Alan Klapmeier is back. The co-founder of Cirrus Aircraft is now at the helm of Kestrel Aircraft, a new company that plans to complete certification of the former Farnborough F1, a six-place composite turboprop that’s been under development in the United Kingdom since 2002.
Klapmeier, known in the GA industry as a visionary, left Cirrus in 2009 after he and his brother, Dale, gave up a controlling interest in the company to Arcapita, an Atlanta-based equity firm. The outspoken Klapmeier clashed with the new board, which forced him out of the company he built after he tried to take over the company’s jet project.
Since then, he’s been searching for a new project and even considered starting from scratch, he said. But the Kestrel has all the elements he was looking for, plus a little more. “It gives me a warm, fuzzy feeling,” he said.
Klapmeier was first introduced to the aircraft while he was at Cirrus, when the UK team developing the plane contacted the company about working together on component manufacturing.

The relationship became official this summer, when Kestrel Aircraft was created — in time to show off its prototype at Oshkosh — and struck a deal to base its operations at Brunswick Landing in Maine, at a soon-to-be decommissioned Naval Air Station. The company will lease Hanger #6, a 170,000-square-foot aviation maintenance facility that was built in 2004. The Kestrel venture will involve an investment of more than $100 million and is expected to create more than 300 jobs once the company is in full production.
When that will be is still unknown. While at Oshkosh, Klapmeier said it was too early to reveal any plans, including a price for the Kestrel.
“The next step is to put the team back together and look at what we have,” he said. “Once we understand what we need, then we can be more open about our plans and getting on with the certification process.
“The FAA has only one question: Prove it,” he continued. “The trickier part is how to satisfy customers after the fact.”
In its initial outreach to prospective customers, Kestrel uses the tagline “Disruptive innovation.”
“The Kestrel is already disruptive to preconceptions and exactly what you expect from the man who brought you Cirrus,” a company brochure states.
What is all boils down to, according to Klapmeier, is customer value. “We tried to make sure we are using innovation, not technology,” he said, “We’re not inventing new technology, but using technology differently.”
The goal is to recreate in prospective owners that “warm fuzzy feeling” that Klapmeier feels when he looks at the aircraft.
Of course, the foundation of that feeling is the aircraft itself, which will boast cutting edge flat panel displays and an ergonomically designed cockpit that the company hopes will offer “a satisfying experience where the pilot and aircraft become one.”
The composite aircraft, which will have a range of flexible cabin configurations, is designed to “bridge the traditional gap between turboprops and substantially more expensive business jets,” according to Kestrel officials.

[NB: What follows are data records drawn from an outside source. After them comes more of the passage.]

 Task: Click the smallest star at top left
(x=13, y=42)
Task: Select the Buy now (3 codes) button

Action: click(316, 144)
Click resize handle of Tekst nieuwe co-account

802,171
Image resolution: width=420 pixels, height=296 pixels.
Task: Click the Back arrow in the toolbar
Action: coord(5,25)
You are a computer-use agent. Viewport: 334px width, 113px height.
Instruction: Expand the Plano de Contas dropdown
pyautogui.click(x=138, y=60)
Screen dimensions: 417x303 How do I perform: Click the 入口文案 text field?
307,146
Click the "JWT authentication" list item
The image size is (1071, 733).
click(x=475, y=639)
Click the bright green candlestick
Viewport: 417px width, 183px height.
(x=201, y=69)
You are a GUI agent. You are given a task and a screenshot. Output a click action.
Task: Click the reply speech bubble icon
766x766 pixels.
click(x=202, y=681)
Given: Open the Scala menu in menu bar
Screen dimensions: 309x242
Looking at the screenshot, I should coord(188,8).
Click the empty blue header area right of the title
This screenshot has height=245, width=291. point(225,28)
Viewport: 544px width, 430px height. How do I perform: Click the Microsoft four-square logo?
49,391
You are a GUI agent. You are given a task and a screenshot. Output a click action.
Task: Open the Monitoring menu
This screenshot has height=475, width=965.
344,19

Now powered by a Pratt & Whitney Canada PT6A engine, one of the first tasks for the new Kestrel team will be to evaluate whether to keep that engine or replace it, possibly with one that is now in development by GE Aviation. Expect other design changes, including a reshaping of the scimitar shaped wing leading edge, which increases production and manufacturing costs.
Klapmeier concedes that “there are a lot of cool things going on in aviation.” So how will the Kestrel stand out from the crowd?
“The first part is performance,” he said. “It carries a big payload, can go longer distances and land on short runways.”
But it’s the “softer criteria” — such as making the plane user friendly — that is every bit as important, he said. “You can’t put numbers on that,” he said. “You can’t put a metric on comfort.”